◆ **REQUEST**: Put the lines below into a numbered list, skipping any blank lines. Leave the pictures out.

------------------------------

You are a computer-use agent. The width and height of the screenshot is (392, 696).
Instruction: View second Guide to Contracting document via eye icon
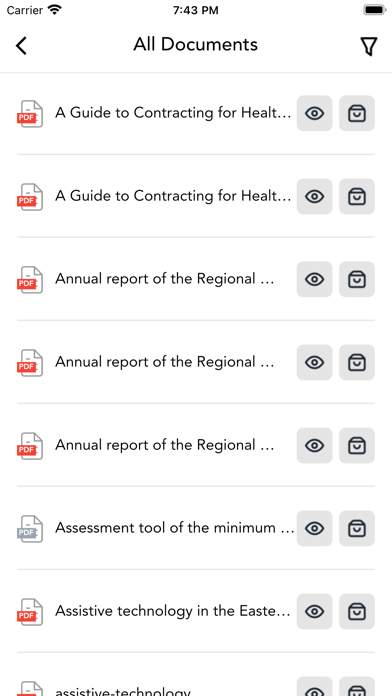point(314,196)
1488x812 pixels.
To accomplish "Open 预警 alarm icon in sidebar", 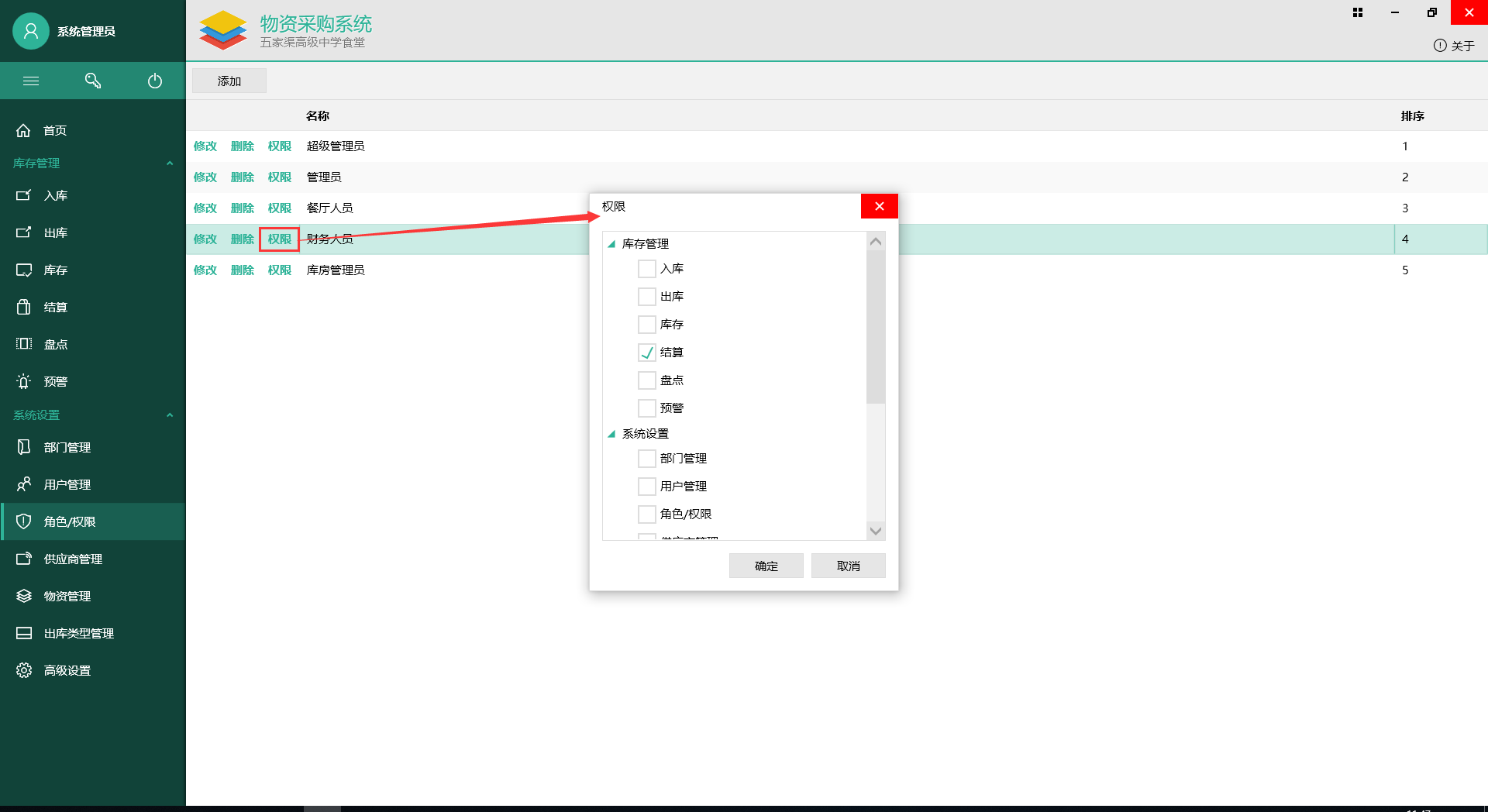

------------------------------

◆ **SOLUTION FOR THIS PROBLEM**:
1. You are a computer-use agent. The width and height of the screenshot is (392, 696).
2. Instruction: View second Guide to Contracting document via eye icon
3. point(314,196)
4. 1488x812 pixels.
5. To accomplish "Open 预警 alarm icon in sidebar", 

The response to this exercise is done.